Minnesota Football Coach Fired After Controversy Over Campus Rape Case

Ten players from the Gophers football team were benched in connection to an alleged gang rape of a female student. Head coach Tracy Claeys offered support to his team when they boycotted over the punishment of the players.

Tracy Claeys, head coach of the University of Minnesota's football team, has been fired along with "most of the rest of the coaching staff," the school's athletic director announced Tuesday. The sacking follows a controversy over an alleged gang rape involving multiple Gophers players.

Mark Coyle, the university's athletic director, cited "recruiting, ticket sales and the culture of the program" as reason for relieving the coaches.

"Moving forward, we need a leader who sets high expectations athletically, academically, and socially," Coyle said.

Claeys had just completed his first full season as head coach, and was contracted through 2018. His team had a 9-4 record this season, and won their bowl game last week.

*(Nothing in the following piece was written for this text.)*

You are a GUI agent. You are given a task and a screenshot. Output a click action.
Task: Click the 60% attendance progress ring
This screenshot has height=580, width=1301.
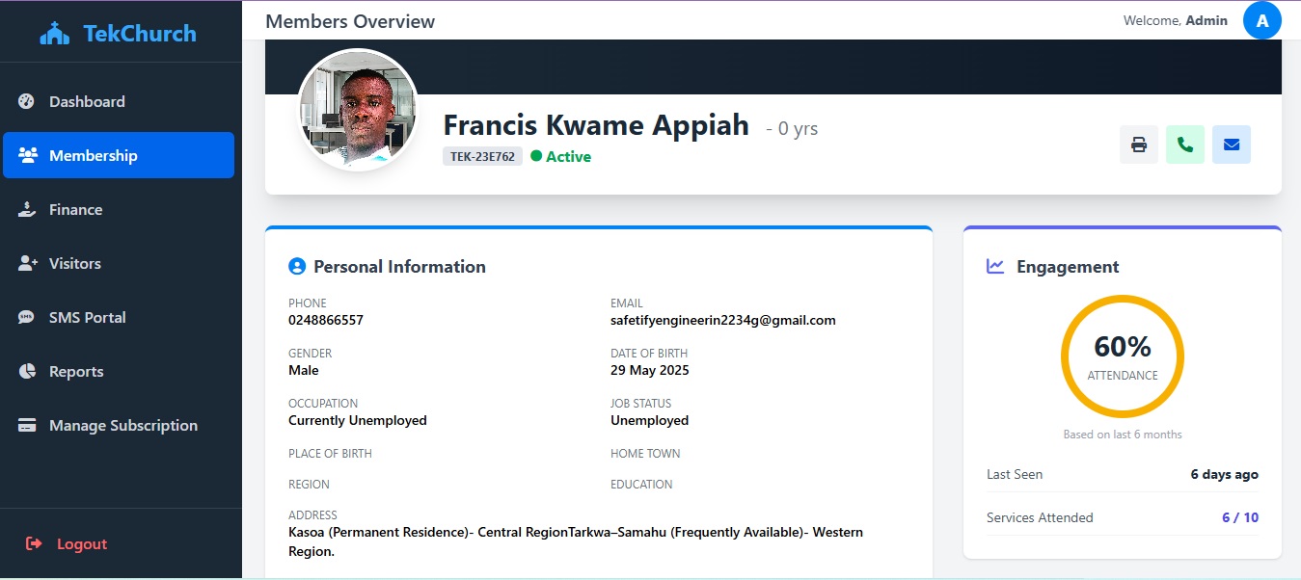pos(1122,356)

The team went on a brief boycott in mid-December after a university investigation into a sexual assault case resulted in 10 players being suspended from football activities. The school's inquiry was the result of a female student reporting to police and the university in September that she was raped by multiple football players.

The prosecutor declined to press charges in October after a police investigation that involved interviewing six players and the alleged victim. But a university probe, which included interviews with 29 people, resulted in the school concluding that nine players were responsible for sexual assault or harassment, and an additional student athlete was responsible for “willfully providing” university officials with “false, misleading and incomplete information.”

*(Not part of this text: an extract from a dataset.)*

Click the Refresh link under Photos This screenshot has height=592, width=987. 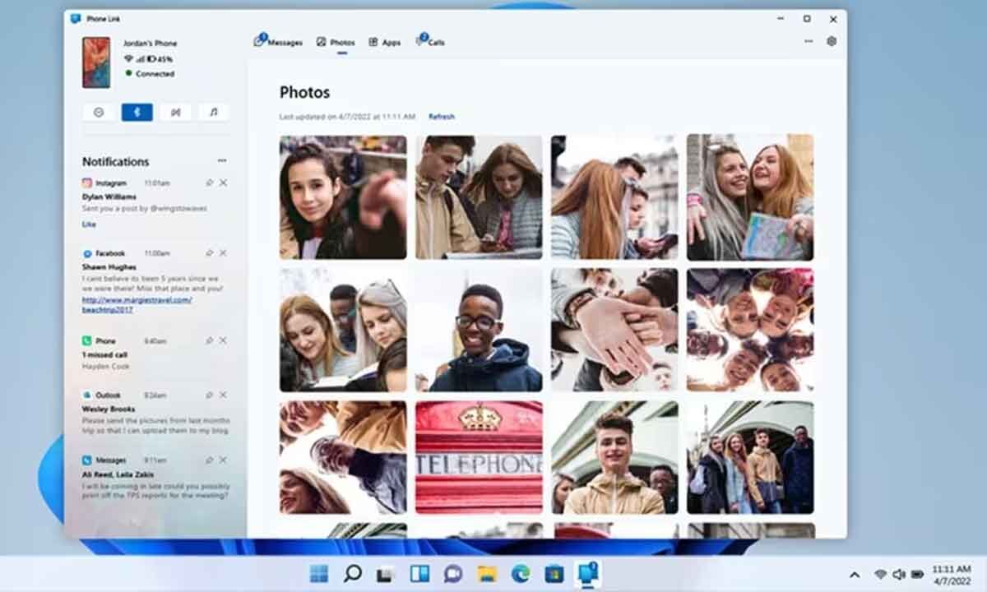point(442,117)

Boycotting football players said they wanted more information about the school's investigation, and claimed their suspended teammates did not receive due process, though they did not state what specifically was unfair to the accused men.

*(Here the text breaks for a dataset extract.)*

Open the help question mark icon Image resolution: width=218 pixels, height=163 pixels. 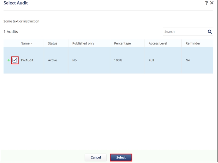(x=206, y=3)
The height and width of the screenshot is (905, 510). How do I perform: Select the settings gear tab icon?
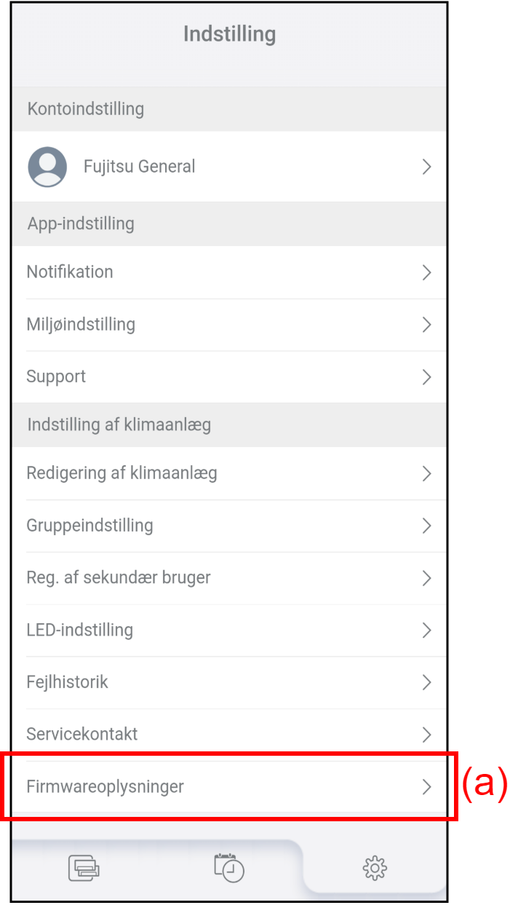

Claeys offered support in a Dec. 15 tweet, saying, "Have never been more proud of our kids. I respect their rights & support their effort to make a better world!"

However, Coyle said in his statement Tuesday that he and another top athletics officials met with Claeys before the 10 players were suspended, and the head coach never objected to benching the athletes.

"And let me be clear: this was the right thing to do," Coyle said. "Coach Claeys’ Tweet later that week was not helpful. I accept that Coach Claeys intended it to support the boycotting players. Understandably others did not see it that way."

Claeys explained in an interview after the boycott that he understood why the players were suspended when he read the university's investigation report, but he "also knew the players," and supported their argument for due process.

Coyle defended the decision to bench the football players, despite the prosecutor declining to press charges, noting that they also suspend athletes for just having attitude problems.

"We suspend student-athletes when University investigators present credible evidence of inappropriate conduct," Coyle said. "What happens in a student conduct process is not for me to say. Like the U and all involved, I simply want a just and fair process. That is not determined by who prevails; if justice is done, then the University of Minnesota and the public win, no matter the outcome."

The 10 players were suspended from the football team pending the final outcome of their campus judicial process. According to the Star Tribune, the accused men will have their appeal hearings this month.